Read The Discarded Image: An Introduction to Medieval and Renaissance Literature Page 18


  In this great change something has been won and something lost. I take it to be part and parcel of the same great process of Internalisation18 which has turned genius from an attendant daemon into a quality of the mind. Always, century by century, item after item is transferred from the object’s side of the account to the subject’s. And now, in some extreme forms of Behaviourism, the subject himself is discounted as merely subjective; we only think that we think. Having eaten up everything else, he eats himself up too. And where we ‘go from that’ is a dark question.

  EPILOGUE

  The best in this kind are but shadows.

  SHAKESPEARE

  I have made no serious effort to hide the fact that the old Model delights me as I believe it delighted our ancestors. Few constructions of the imagination seem to me to have combined splendour, sobriety, and coherence in the same degree. It is possible that some readers have long been itching to remind me that it had a serious defect; it was not true.
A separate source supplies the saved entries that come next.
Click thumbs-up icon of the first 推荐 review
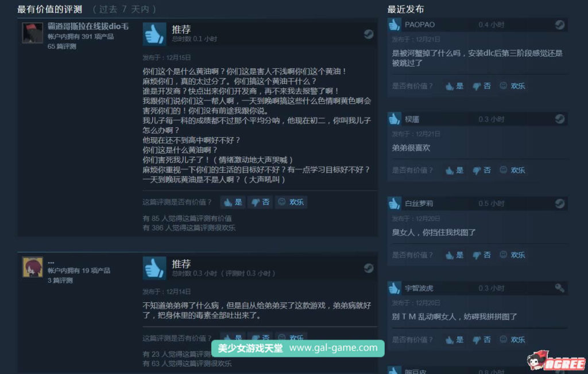This screenshot has height=374, width=588. [154, 34]
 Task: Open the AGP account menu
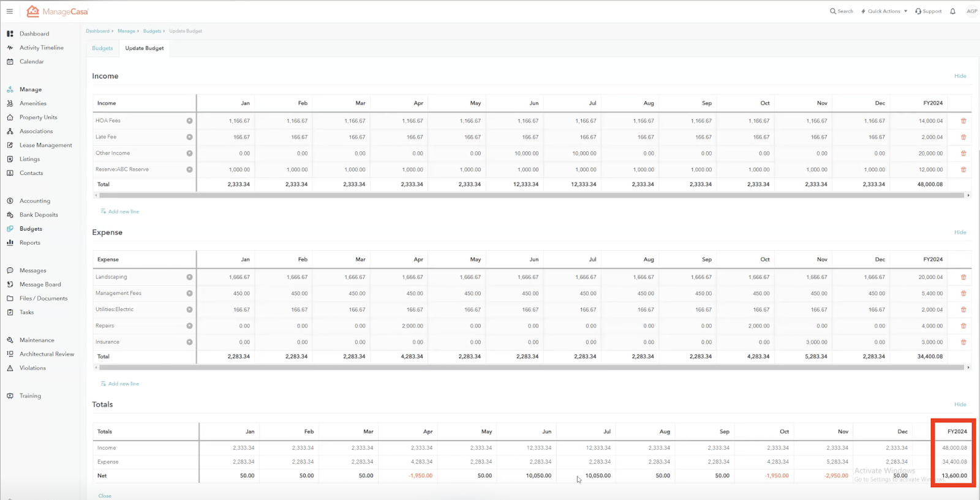971,11
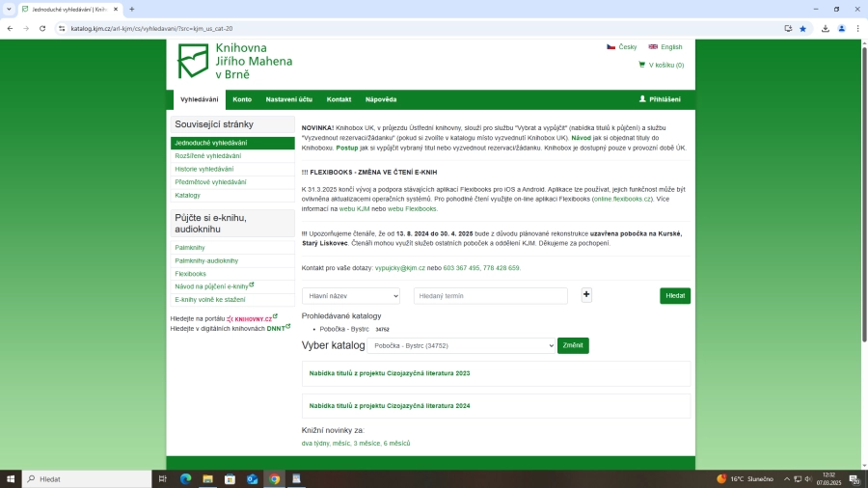Open browser Downloads icon
This screenshot has height=488, width=868.
[826, 28]
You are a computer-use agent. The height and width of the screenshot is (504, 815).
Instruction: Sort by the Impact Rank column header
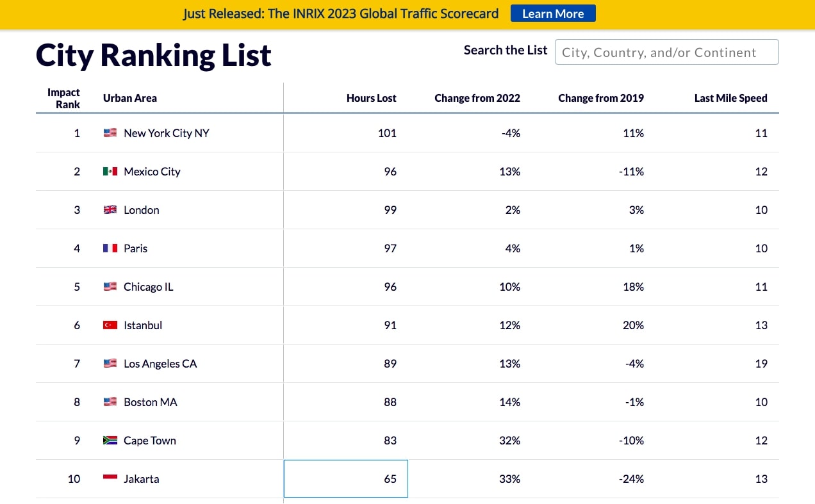63,98
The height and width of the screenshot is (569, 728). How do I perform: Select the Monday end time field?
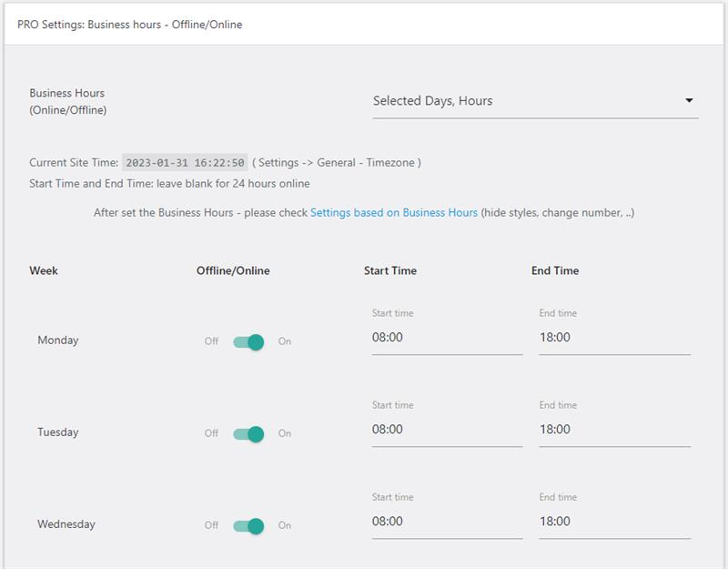point(614,338)
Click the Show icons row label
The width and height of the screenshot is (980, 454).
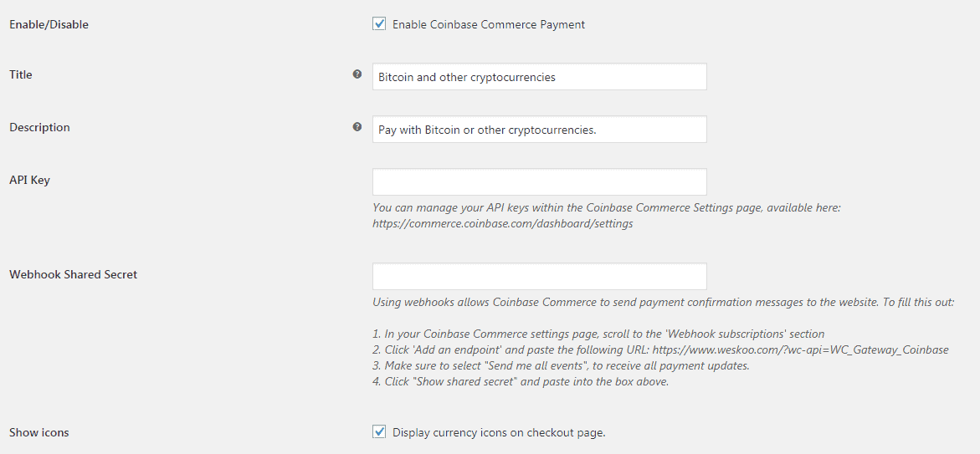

  I agree. It was not true. But I would like to end by saying that this charge can no longer have exactly the same sort of weight for us that it would have had in the nineteenth century. We then claimed, as we still claim, to know much more about the real universe than the medievals did; and hoped, as we still hope, to discover yet more truths about it in the future. But the meaning of the words ‘know’ and ‘truth’ in this context has begun to undergo a certain change.

  The nineteenth century still held the belief that by inferences from our sense-experience (improved by instruments) we could ‘know’ the ultimate physical reality more or less as, by maps, pictures, and travel-books, a man can ‘know’ a country he has not visited; and that in both cases the ‘truth’ would be a sort of mental replica of the thing itself. Philosophers might have disquieting comments to make on this conception; but scientists and plain men did not much attend to them.

  Already, to be sure, mathematics were the idiom in which many of the sciences spoke. But I do not think it was doubted that there was a concrete reality about which the mathematics held good; distinguishable from the mathematics as a heap of apples is from the process of counting them. We knew indeed that it was in some respects not adequately imaginable; quantities and distances if either very small or very great could not be visualised. But, apart from that, we hoped that ordinary imagination and conception could grasp it. We should then have through mathematics a knowledge not merely mathematical. We should be like the man coming to know about a foreign country without visiting it. He learns about the mountains from carefully studying the contour lines on a map. But his knowledge is not a knowledge of contour lines. The real knowledge is achieved when these enable him to say ‘That would be an easy ascent’, ‘This is a dangerous precipice’, ‘A would not be visible from B’, ‘These woods and waters must make a pleasant valley’. In going beyond the contour lines to such conclusions he is (if he knows how to read a map) getting nearer to the reality.

  It would be very different if someone said to him (and was believed) ‘But it is the contour lines themselves that are the fullest reality you can get. In turning away from them to these other statements you are getting further from the reality, not nearer. All those ideas about “real” rocks and slopes and views are merely a metaphor or a parable; a pis aller, permissible as a concession to the weakness of those who can’t understand contour lines, but misleading if they are taken literally.’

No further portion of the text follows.